7. Limitations and Future Directions
Recognized constraints include:
- Parameter sensitivity: Several hyperparameters require grid-search tuning for optimal performance, e.g. regularization weights, graph construction parameters.
- Scalability: Large n or d may require approximate or randomized methods, particularly for graph-based constructions.
- Local minima and nonconvexity: Nonconvex regularizations (ℓ₂,₀, ℓ_{2,1/2}) and deep learning models admit only local convergence guarantees.
- Group discovery and dynamic selection: Adaptive group selection remains a challenge; methods (GroupFS (Lifshitz et al., 12 Nov 2025)) suggest directions for dynamic or context-sensitive grouping.
- Integration with deep, multi-view, and semi-supervised models: Kernel alignment, multi-task meta-learning, and hybrid models are emerging for improved structure capture and sample efficiency (Kumagai et al., 2021, Han et al., 2017).

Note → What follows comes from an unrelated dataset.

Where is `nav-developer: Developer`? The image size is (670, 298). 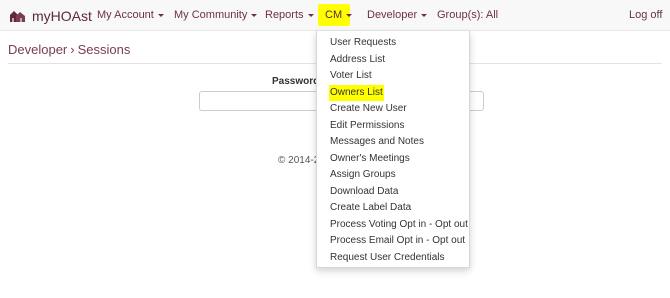 nav-developer: Developer is located at coordinates (398, 16).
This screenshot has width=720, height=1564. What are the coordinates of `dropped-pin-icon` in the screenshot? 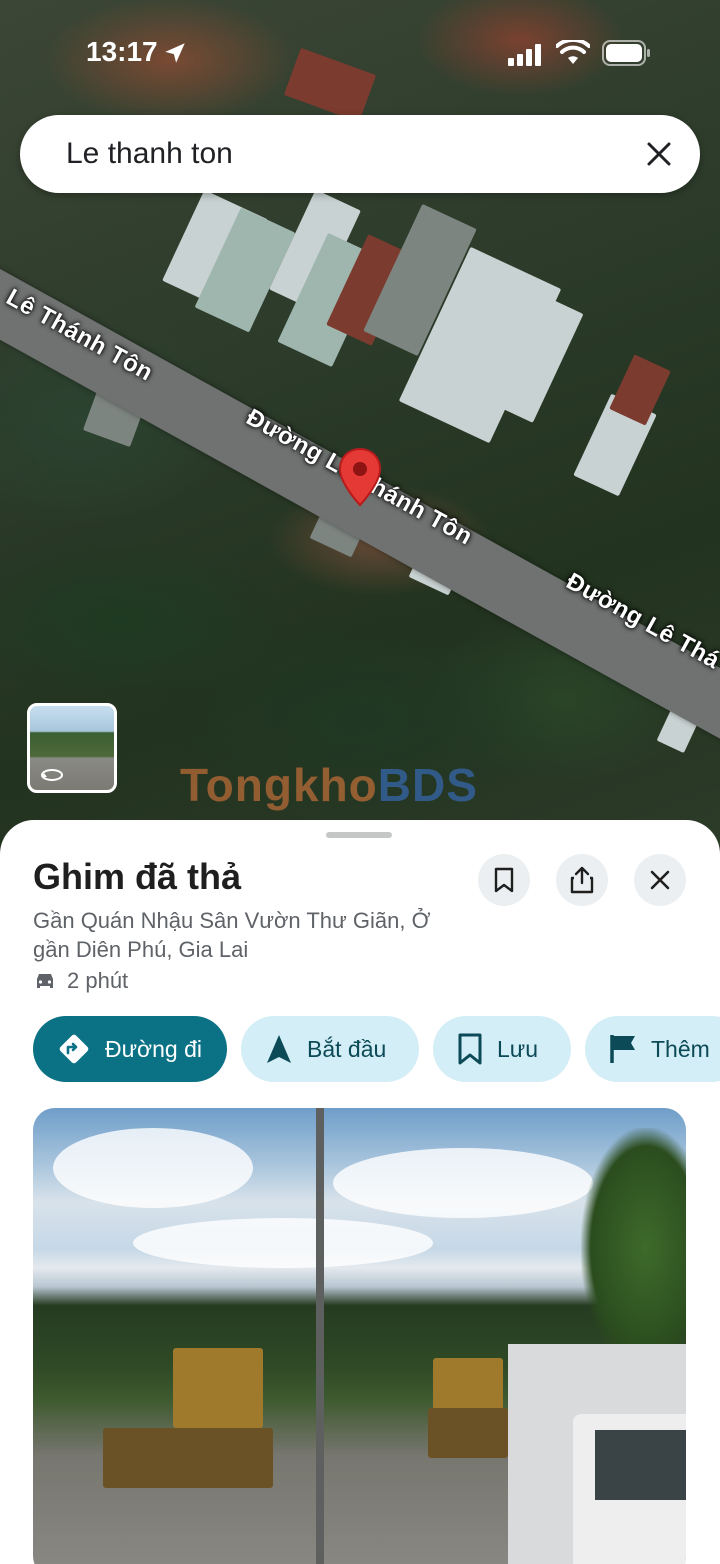 It's located at (360, 478).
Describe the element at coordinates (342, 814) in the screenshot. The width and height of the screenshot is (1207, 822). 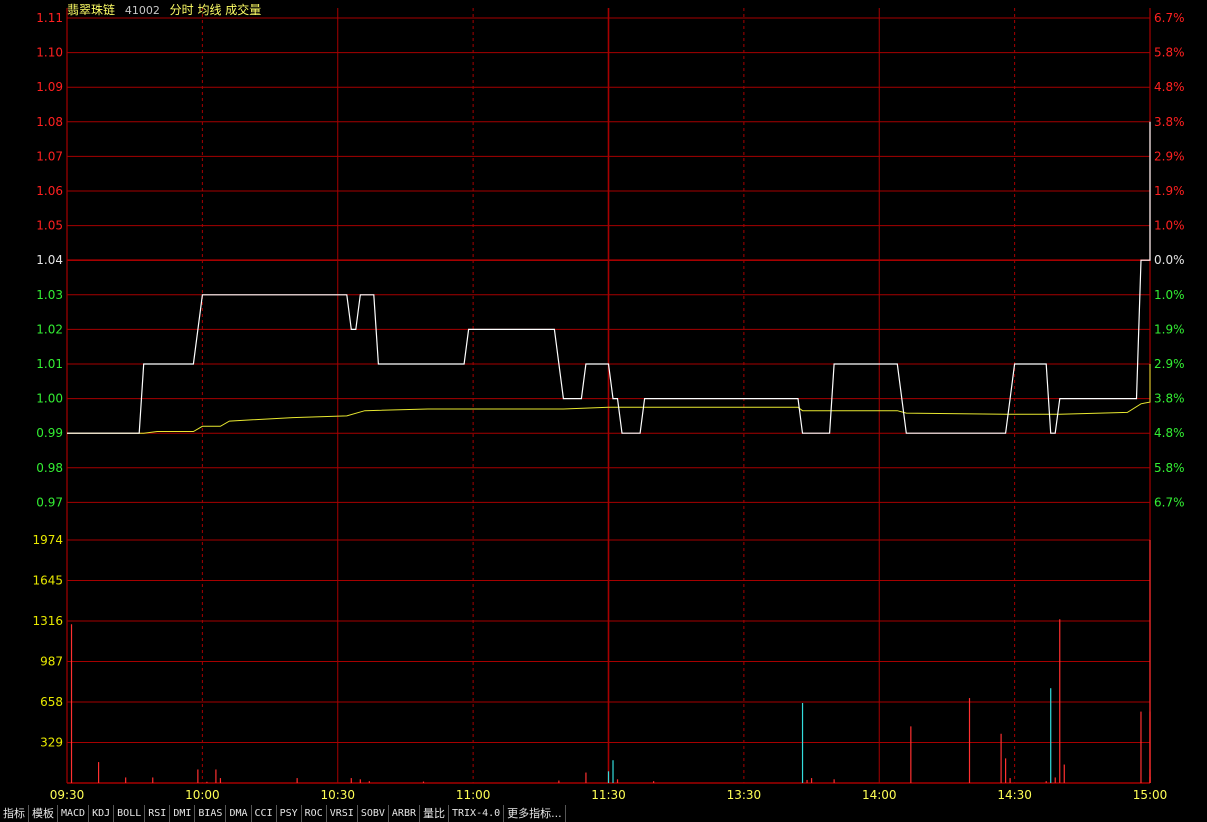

Future research will likely focus on scalable, adaptive graph construction, deep manifold modeling, and unsupervised meta-learning paradigms (Kumagai et al., 2021). Integration of interpretable grouping and dynamic selection mechanisms is anticipated to benefit applications in vision, genomics, and social science data analysis, where reliable structure must be inferred absent labels.